**Entries provided**
'''

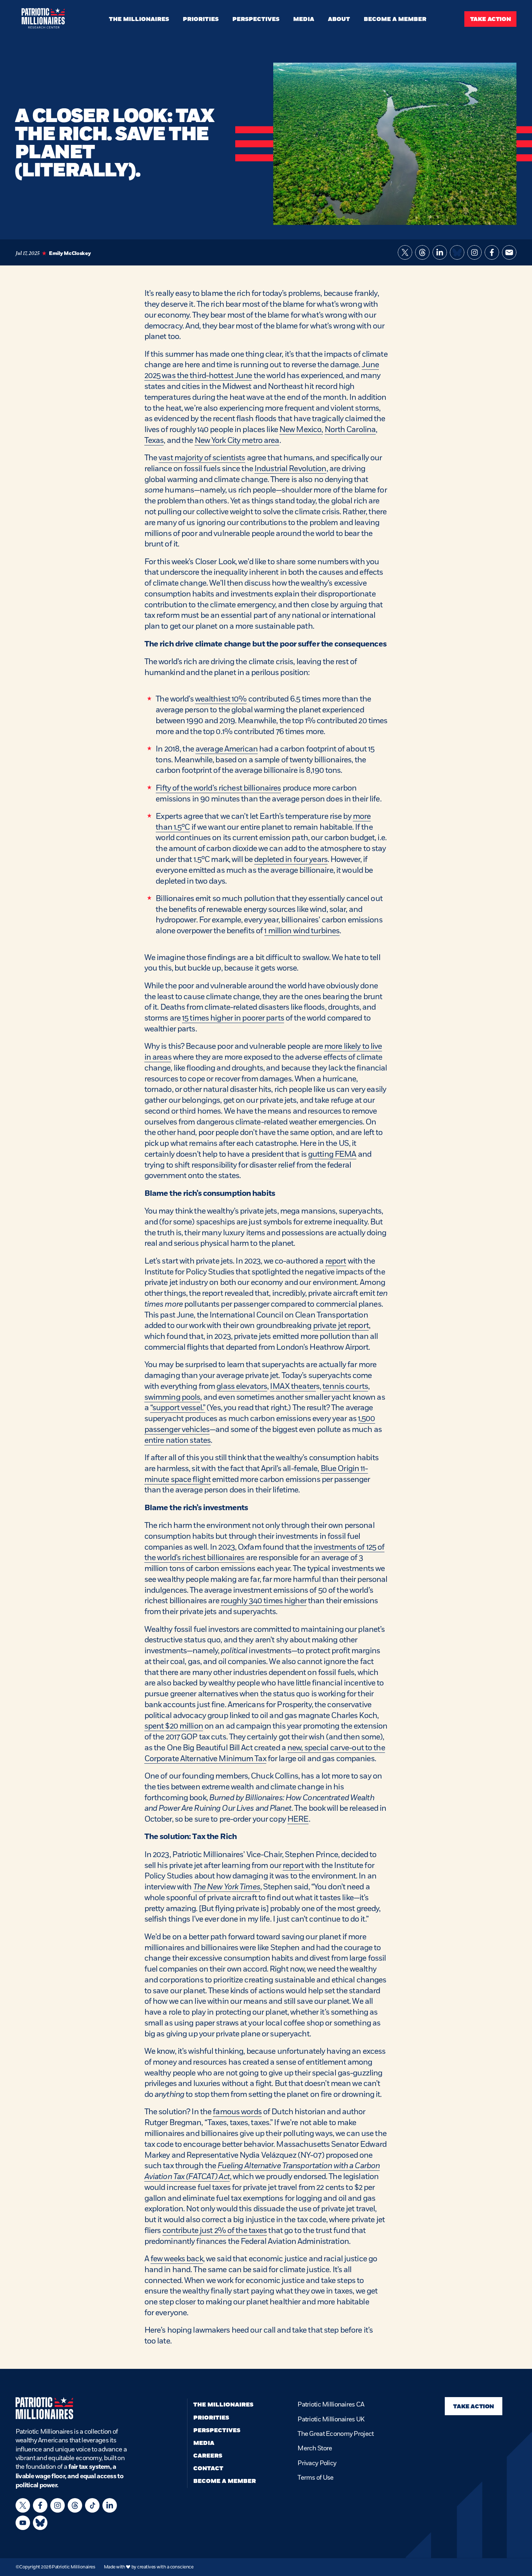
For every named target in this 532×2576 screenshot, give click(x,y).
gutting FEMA (332, 1154)
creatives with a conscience (165, 2567)
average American (226, 749)
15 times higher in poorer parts (233, 1018)
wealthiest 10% (221, 699)
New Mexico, (301, 429)
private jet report (341, 1325)
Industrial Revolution (290, 468)
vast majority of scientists (202, 457)
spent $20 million (173, 1726)
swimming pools (172, 1397)
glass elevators (241, 1386)
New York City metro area (237, 440)
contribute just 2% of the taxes (214, 2230)
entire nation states (177, 1440)
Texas (154, 440)
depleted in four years (291, 859)
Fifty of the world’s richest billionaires (218, 788)
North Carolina (350, 429)
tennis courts (345, 1386)
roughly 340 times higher (264, 1600)
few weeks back (177, 2258)
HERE (298, 1819)
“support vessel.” (177, 1407)
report (335, 1261)
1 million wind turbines (301, 930)
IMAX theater (293, 1386)
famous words (237, 2111)
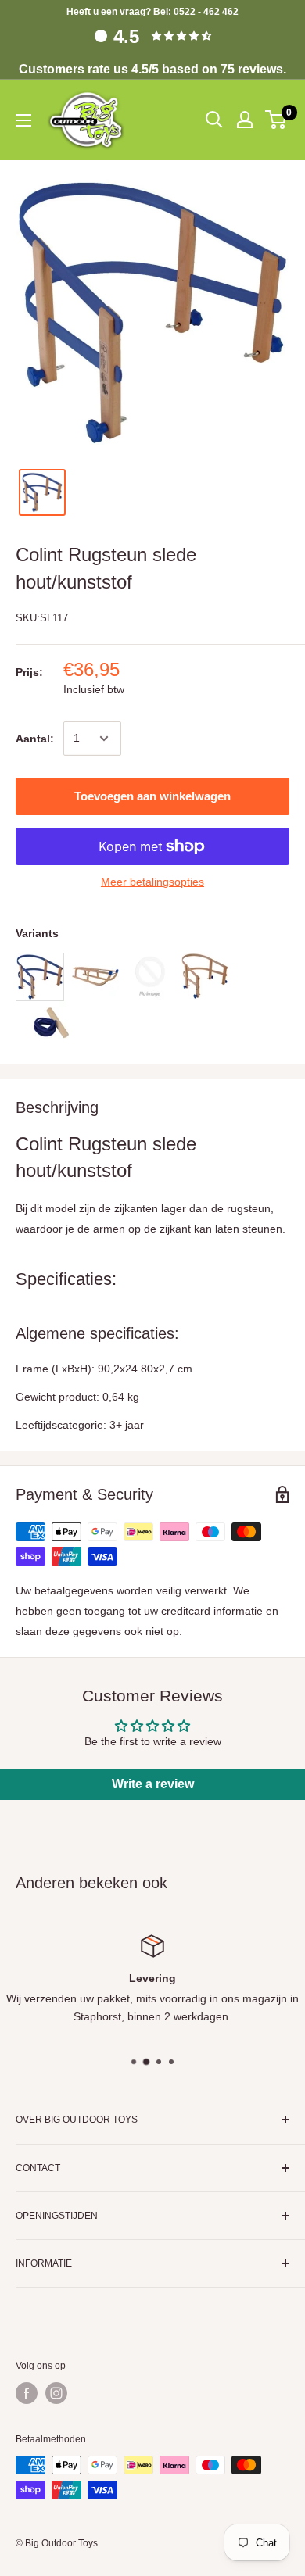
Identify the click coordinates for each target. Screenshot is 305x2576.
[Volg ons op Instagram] (56, 2393)
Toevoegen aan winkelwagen (152, 796)
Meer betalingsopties (152, 881)
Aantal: (35, 738)
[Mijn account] (245, 119)
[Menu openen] (23, 120)
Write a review (153, 1784)
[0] (276, 119)
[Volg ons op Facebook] (27, 2393)
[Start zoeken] (214, 119)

'''

**The problem**
Every line above that holds the string "Volg" should be copied into the answer.

**Task answer**
[Volg ons op Instagram] (56, 2393)
[Volg ons op Facebook] (27, 2393)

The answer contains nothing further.